- Born: August 26, 1950 (age 76)
- Education: Waseda University
- Occupation: Architect
- Awards: Japan Architecture Association Award (1992)
- Practice: Naito Hiroshi Architectural Design Office
- Buildings: Toba Sea-Folk Museum Makino Botanical Garden Iwami Art Museum
- Website: naitoaa.co.jp

= Hiroshi Naito =

Japanese architect

Hiroshi Naito (内藤 廣, Naitō Hiroshi) is an architect from Japan, known for his modern-style buildings. His work includes projects in other countries.

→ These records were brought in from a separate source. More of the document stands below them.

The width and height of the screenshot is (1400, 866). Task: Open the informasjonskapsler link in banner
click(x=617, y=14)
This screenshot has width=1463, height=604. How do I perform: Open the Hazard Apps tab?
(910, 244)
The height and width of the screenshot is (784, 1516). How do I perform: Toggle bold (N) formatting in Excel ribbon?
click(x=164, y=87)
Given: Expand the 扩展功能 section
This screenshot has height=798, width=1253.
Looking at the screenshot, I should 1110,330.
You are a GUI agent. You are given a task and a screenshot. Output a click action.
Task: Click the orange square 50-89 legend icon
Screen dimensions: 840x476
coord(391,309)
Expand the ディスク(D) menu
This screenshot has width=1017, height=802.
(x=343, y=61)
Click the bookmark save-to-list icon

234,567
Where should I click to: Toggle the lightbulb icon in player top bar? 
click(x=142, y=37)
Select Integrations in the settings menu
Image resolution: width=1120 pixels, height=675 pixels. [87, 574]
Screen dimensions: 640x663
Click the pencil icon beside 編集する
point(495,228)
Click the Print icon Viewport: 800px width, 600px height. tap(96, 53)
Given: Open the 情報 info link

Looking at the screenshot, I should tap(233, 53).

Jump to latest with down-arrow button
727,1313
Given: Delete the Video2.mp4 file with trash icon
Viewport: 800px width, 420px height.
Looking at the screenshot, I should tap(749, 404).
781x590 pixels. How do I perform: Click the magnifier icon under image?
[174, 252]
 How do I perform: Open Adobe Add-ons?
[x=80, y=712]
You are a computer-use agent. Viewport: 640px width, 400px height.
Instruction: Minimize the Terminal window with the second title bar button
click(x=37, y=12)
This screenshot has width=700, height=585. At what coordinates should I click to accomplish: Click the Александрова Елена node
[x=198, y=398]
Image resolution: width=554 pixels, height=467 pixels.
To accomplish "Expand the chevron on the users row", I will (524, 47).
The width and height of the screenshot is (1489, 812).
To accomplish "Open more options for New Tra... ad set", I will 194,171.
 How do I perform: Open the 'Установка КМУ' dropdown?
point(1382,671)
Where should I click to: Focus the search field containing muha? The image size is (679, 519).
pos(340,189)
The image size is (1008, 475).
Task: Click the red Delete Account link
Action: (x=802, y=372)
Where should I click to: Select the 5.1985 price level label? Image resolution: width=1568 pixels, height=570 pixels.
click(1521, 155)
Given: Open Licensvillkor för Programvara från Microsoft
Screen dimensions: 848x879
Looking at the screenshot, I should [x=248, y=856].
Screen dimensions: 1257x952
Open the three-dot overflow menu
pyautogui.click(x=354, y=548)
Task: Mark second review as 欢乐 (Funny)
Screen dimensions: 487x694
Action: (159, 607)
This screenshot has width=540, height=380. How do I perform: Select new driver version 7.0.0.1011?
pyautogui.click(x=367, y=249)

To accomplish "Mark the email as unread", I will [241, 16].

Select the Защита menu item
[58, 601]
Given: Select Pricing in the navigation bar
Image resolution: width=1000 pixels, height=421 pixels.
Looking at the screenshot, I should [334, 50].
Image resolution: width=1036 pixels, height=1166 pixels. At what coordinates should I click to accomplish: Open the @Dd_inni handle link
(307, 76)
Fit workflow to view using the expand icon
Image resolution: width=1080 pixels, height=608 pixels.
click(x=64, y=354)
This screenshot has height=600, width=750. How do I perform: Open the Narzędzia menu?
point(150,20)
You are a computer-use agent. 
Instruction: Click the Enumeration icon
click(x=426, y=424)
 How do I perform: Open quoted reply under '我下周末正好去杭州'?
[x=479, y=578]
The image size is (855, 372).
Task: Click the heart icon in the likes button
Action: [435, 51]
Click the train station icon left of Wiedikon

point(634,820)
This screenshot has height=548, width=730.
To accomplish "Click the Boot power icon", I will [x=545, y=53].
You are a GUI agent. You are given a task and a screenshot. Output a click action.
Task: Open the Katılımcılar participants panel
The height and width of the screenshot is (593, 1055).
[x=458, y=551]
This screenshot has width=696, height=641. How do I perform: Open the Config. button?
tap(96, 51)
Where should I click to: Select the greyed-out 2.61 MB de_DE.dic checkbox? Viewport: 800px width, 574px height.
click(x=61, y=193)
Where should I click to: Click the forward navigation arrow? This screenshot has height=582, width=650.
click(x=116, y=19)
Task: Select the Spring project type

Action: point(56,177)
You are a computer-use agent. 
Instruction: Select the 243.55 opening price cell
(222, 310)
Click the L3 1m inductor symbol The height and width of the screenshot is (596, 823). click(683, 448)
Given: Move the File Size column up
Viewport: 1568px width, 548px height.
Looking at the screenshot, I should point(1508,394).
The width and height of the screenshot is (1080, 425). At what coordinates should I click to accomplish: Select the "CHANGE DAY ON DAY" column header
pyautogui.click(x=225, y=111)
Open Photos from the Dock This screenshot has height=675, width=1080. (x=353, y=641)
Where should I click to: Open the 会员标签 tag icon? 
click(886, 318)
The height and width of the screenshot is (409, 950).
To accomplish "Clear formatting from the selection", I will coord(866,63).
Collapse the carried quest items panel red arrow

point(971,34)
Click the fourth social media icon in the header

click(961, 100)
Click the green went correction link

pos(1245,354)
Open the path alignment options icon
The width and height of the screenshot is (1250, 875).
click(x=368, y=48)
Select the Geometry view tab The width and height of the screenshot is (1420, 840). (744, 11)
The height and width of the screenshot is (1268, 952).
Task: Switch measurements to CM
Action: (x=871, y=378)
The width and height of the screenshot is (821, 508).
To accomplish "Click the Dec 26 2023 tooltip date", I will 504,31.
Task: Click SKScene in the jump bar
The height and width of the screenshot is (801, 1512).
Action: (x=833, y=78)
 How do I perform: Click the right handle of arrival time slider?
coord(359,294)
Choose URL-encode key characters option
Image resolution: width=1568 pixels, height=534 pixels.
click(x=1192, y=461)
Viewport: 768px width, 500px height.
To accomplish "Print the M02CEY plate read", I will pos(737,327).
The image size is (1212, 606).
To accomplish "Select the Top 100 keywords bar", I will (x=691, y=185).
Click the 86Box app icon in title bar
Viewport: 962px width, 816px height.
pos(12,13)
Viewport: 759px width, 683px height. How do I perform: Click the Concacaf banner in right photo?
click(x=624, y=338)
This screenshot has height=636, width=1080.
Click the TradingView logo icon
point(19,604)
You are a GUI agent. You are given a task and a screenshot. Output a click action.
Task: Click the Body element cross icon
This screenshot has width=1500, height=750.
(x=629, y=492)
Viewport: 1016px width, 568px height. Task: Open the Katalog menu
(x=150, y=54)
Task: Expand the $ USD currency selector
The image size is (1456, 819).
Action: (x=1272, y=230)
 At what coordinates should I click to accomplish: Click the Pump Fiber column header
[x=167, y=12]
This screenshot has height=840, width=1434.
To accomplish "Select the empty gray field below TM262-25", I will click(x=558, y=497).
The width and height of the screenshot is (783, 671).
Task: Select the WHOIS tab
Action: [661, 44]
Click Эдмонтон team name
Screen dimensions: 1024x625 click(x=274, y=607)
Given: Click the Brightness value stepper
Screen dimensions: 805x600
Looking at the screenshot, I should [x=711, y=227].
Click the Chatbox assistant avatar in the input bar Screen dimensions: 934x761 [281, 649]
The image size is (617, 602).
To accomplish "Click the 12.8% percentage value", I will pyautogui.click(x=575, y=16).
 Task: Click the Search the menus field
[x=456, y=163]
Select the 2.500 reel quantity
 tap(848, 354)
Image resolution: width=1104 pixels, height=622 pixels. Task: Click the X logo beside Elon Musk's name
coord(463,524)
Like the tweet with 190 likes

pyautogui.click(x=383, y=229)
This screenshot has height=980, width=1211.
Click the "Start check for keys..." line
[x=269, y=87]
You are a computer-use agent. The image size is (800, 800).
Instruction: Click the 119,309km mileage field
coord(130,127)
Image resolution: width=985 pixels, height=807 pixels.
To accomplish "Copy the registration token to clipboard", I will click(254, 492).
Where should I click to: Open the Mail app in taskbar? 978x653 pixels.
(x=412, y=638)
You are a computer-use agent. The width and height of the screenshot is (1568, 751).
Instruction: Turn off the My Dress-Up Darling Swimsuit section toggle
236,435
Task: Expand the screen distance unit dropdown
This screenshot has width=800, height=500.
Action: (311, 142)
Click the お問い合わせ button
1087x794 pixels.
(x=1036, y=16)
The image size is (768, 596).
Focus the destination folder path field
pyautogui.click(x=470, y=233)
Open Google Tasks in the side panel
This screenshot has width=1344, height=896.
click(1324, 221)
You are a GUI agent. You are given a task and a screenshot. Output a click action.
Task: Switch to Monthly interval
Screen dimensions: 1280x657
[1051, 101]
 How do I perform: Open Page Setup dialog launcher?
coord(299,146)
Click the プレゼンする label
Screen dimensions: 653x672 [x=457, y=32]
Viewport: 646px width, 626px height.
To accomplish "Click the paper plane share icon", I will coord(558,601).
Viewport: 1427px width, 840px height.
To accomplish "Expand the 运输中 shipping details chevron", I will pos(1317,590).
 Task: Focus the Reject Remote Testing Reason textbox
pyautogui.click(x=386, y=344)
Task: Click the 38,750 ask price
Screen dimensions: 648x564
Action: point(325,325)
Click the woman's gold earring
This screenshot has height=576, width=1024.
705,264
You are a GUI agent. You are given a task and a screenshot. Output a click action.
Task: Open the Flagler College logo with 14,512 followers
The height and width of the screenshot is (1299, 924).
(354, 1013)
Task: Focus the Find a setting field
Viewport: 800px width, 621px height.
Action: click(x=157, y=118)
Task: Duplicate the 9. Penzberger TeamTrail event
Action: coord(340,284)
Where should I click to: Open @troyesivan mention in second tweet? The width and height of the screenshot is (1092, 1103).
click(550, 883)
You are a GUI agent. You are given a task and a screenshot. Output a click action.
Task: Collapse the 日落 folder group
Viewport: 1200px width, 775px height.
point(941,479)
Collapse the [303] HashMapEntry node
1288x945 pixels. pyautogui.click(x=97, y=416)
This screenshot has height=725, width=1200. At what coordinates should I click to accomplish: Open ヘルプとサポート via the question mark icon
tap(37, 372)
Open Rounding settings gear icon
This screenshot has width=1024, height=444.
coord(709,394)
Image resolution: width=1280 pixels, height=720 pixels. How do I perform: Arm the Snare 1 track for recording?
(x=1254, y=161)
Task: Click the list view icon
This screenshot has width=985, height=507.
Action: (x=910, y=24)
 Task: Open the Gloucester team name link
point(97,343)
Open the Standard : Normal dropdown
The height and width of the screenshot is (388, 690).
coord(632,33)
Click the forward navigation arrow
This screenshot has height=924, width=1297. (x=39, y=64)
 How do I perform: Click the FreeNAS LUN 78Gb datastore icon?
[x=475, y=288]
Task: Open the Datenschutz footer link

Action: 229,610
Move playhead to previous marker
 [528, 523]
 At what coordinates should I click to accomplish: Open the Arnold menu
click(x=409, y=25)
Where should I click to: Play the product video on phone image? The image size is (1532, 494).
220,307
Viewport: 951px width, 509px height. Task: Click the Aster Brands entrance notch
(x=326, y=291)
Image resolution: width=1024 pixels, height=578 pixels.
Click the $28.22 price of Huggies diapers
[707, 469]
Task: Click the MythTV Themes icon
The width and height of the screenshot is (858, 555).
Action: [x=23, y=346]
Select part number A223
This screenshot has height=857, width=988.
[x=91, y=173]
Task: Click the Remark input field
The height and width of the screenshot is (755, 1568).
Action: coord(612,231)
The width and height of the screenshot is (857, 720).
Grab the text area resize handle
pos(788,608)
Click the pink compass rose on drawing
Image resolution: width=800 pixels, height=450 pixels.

He is the principal architect at Hiroshi Naito Architect & Associates in Tokyo. He is professor emeritus at the University of Tokyo and President of Tama Art University

==Life and career==
Naito was born in 1950 in Yokohama, Japan. He received a M.Arch from Graduate School of Waseda University. He was chief architect at Fernand Higueras in Madrid, Spain, from 1976 to 1978, and worked at Kikutake Architects in Tokyo from 1979 to 1981. Naito established Naito Architect & Associates in 1981.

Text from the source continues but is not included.